June De Monte has an idea why the planning committee and reunion attendees formed such immediate tight bonds.
“We Tri-Staters are a little different than most people we’re around down here,” she says. “Because of that we have a tendency to be drawn to one another. There’s a kind of gravity there. We have the same cultural references, the same landmarks and a similar sense of humor. In a lot of ways it’s comforting to be around that.”
Vicki Baum agrees, attributing much of the success of the reunion to the fact that people enjoy being around like-minded people.
“We’re social creatures, so it’s important to come together in groups like this,” Baum says. “It’s fun to unexpectedly meet someone you went to school with or who lived around the corner.”
Of the 350 attendees, many had retired to Brunswick County, although many young couples who have relocated to the area were there with children and, in some cases, grandchildren, in tow.
“We found Brunswick County when our daughter Christine married a fellow whose family owns a business in the area,” Bob Corriston says. “Mary Margaret and I visited them, explored the area and traveled to the Outer Banks, and we decided that Brunswick County was the place for us. We told our daughter that we were moving to North Carolina but that we’d live in a different zip code, close enough to see our granddaughters but far enough away for us to have separate lives. Now we have a beautiful home, great friends and our beautiful granddaughters nearby. What’s not to love?”
Mutual love for the area and the “How’d you get down here?” question dominated the conversation at the reunion almost as much as talks about Tri-State hometowns.
The De Montes discovered Brunswick County while on a vacation in Wilmington in 2002. Just a few short years later, they owned a home site and a house in Magnolia Greens. Their trip to Wilmington was brought on by the same thing as the Corristons: family. Their son attended a baseball camp at UNC-Chapel Hill and they took a little vacation.
Family drew the Baums to North Carolina also. Their daughter lives in Charlotte, and in their exploration of the state, they stumbled upon Brunswick County. “We fell in love with Waterford and the palm trees and the lifestyle,” Vicki Baum says.
“People flock to Brunswick County from the north because of one thing: word of mouth,” she says. “And the climate. And the people. Everyone here continues to tell family and friends how wonderful it is here, then, when they visit, they fall in love too.”
“We love it here,” Baum continues. “The people we’ve met in the last five years have become more like family.”
This was exactly Bob Corriston’s goal in planning the Northern Southerners Reunion — to allow people the opportunity to make connections and build a new sort of family in their new communities.
“My family suffered a major loss 20 years ago with the death of my 15-year-old son from undiagnosed leukemia,” Corriston says. “It took a while for us to come to terms with the fact that our family and friends are here to help us through our journey. At that time, so many people reached out to help and it really changed the way we approach life and relationships.”
Corriston continues: “It’s important for me to make friends and connections and be there for one another; it’s how we get through life.
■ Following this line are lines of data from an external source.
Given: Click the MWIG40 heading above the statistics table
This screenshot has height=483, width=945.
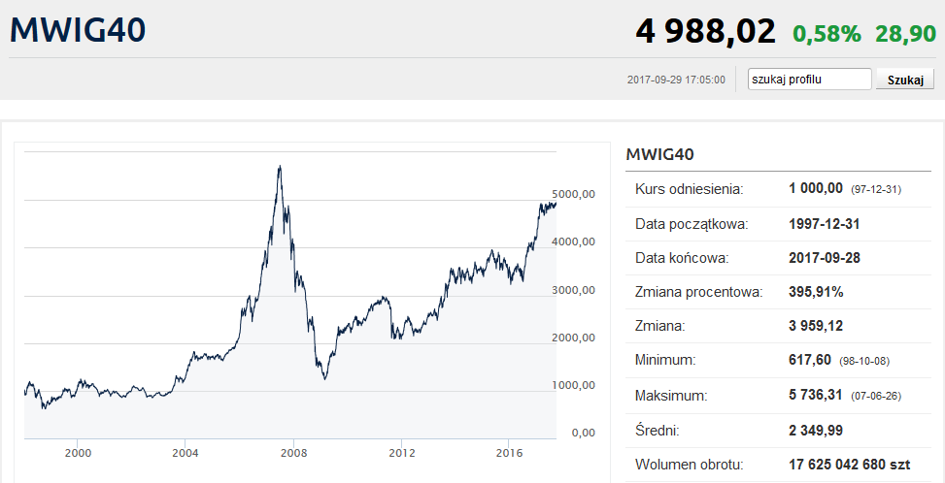Looking at the screenshot, I should [659, 154].
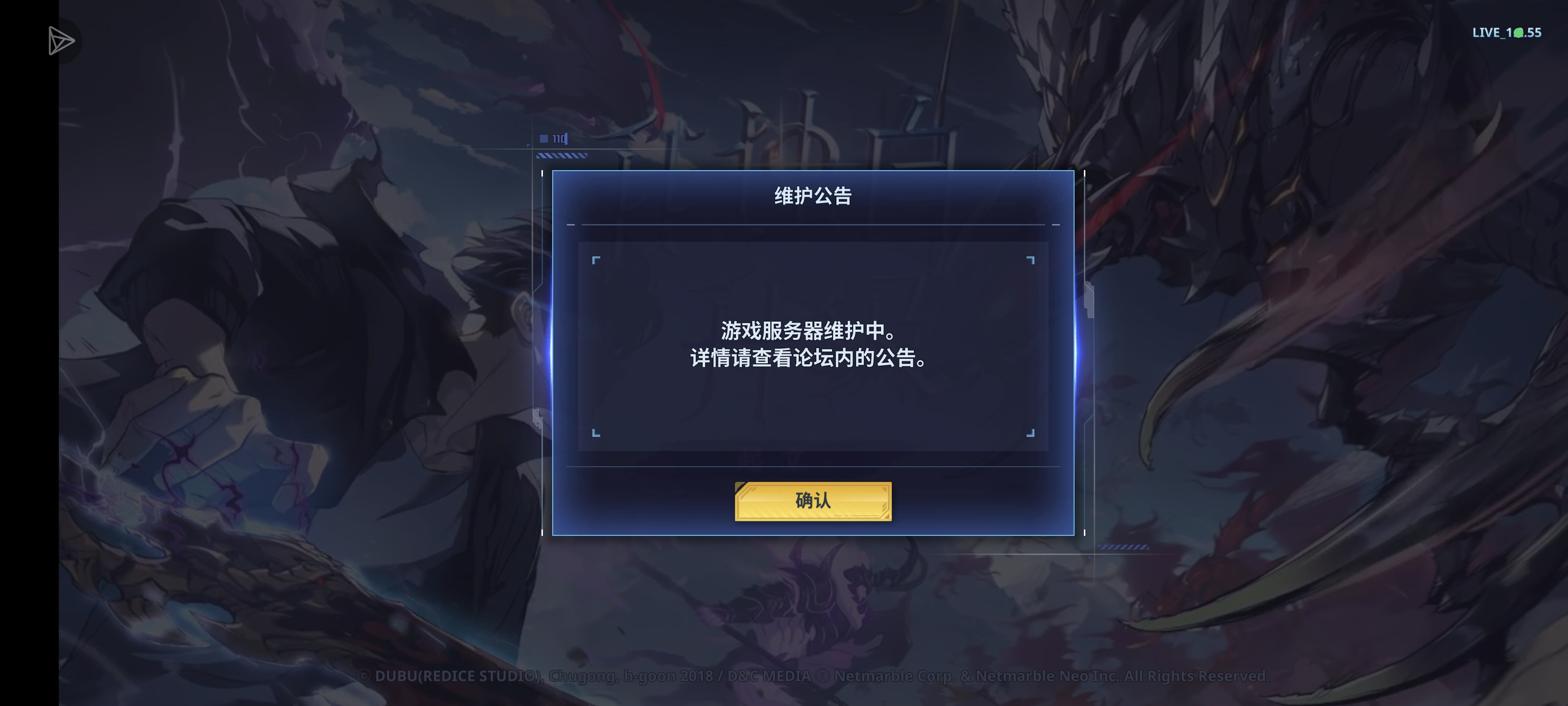Open the 详情请查看论坛内的公告 notice text
Screen dimensions: 1568x706
(x=808, y=358)
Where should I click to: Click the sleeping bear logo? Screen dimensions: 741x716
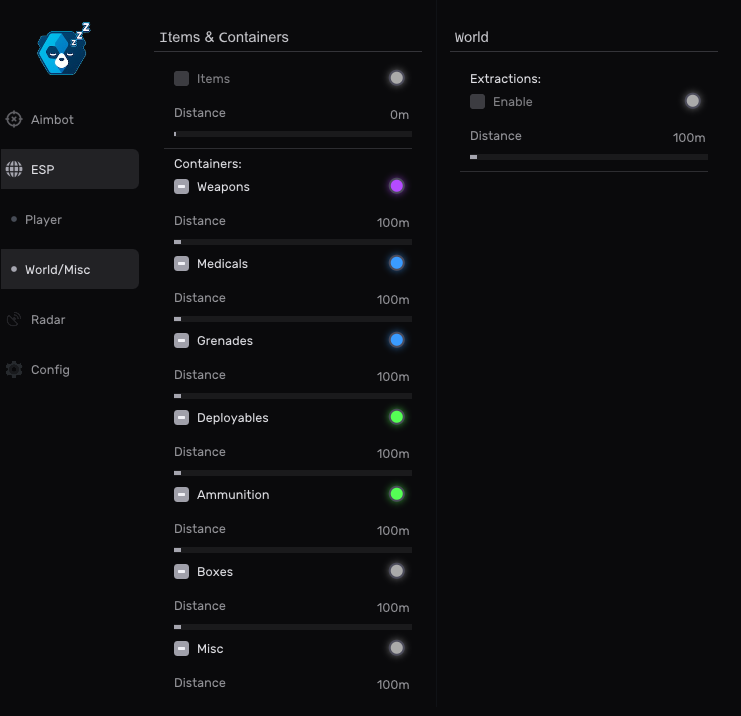(63, 51)
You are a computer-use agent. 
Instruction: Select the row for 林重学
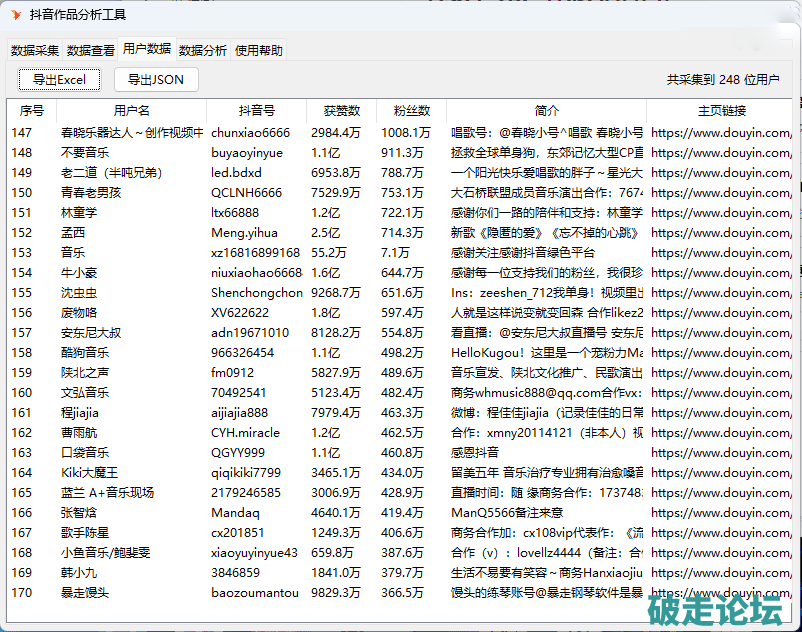click(79, 213)
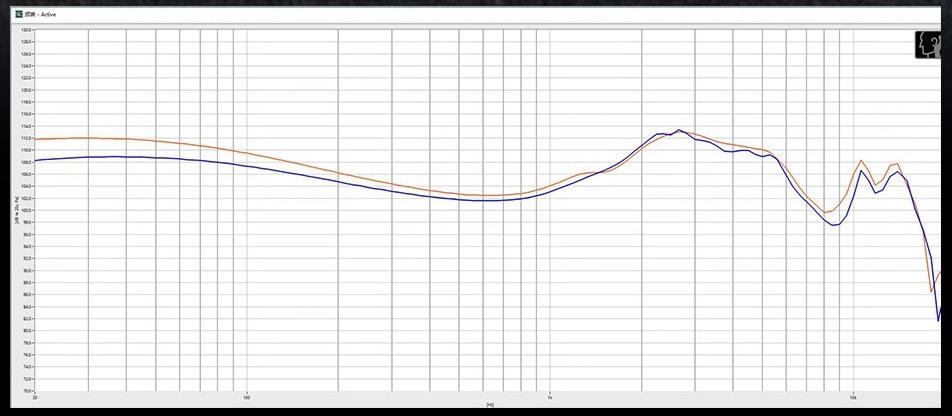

I guess I hope the reunion caused a few new relationships to be built and old ones to be rekindled. I hope it gave the Tri-Staters a sense of community and family because that’s what they are, family.”
Maybe next year Corriston’s extended family will grow even larger. He and the other committee members say they are getting ready to start thinking about next year’s reunion. There have been calls for expansion to the whole of New England, to extend invitations to communities across the county and, above all else, have it again.